The Atlantic: The Movement to Make Texas Its Own Country

“We have to decide,” Daniel Miller told me, speaking Texan to Texan: “What is right for our people? Do Texans, at a fundamental level, want the right to be governed by themselves?” If Catalonians, Kurds, and Scotsmen deserve their own land, he said, Texans do too.

We were drinking coffee and openly discussing sedition in a bakery in Nederland, Texas, near the terminus of Route 287, which neatly bisects the country, starting in Montana prairie land and ending on the Gulf Coast. As I’d driven to meet him, I’d passed outposts of Whataburger—a fast-food chain so identified with Texas that its sale this year to a Chicago investment bank provoked a minor panic—and oil refineries, whose intricate nests of piping resembled a cube ship from the Borg civilization in Star Trek.

Texas itself is, in some ways, its own civilization. As a schoolboy, some 30 years ago, I learned about a woman in Texas who’d developed a 328-pound ovarian cyst, the largest ever recorded. When I told a classmate, he pumped his fist in the air—the record was ours. Texas pride, which encompasses everything from brisket to football to Willie Nelson to ovarian mega-cysts, is a funny thing.

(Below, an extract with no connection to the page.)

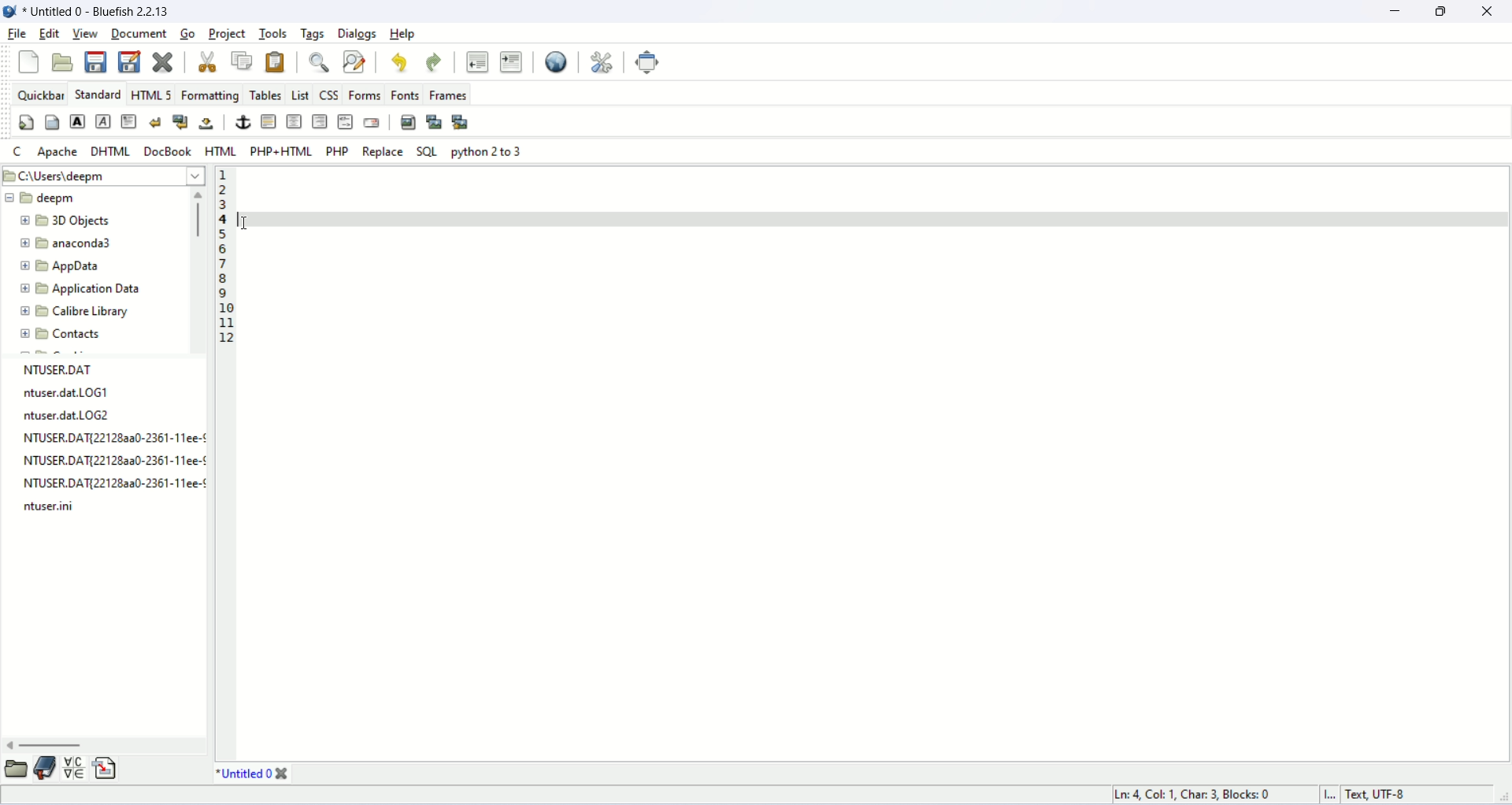 The image size is (1512, 805). I want to click on edit, so click(48, 31).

Miller, a big man with a shaved head and a goatee, intends to yoke that pride to a visionary goal. He is the president of the Texas Nationalist Movement, which is devoted to ending Texas’s nearly 175-year experiment with membership in the United States of America. The group, which claims some 300,000 members, demands a referendum on secession and, after what Miller predicts will be an “inevitable” vote to leave, the declaration of an independent Republic of Texas.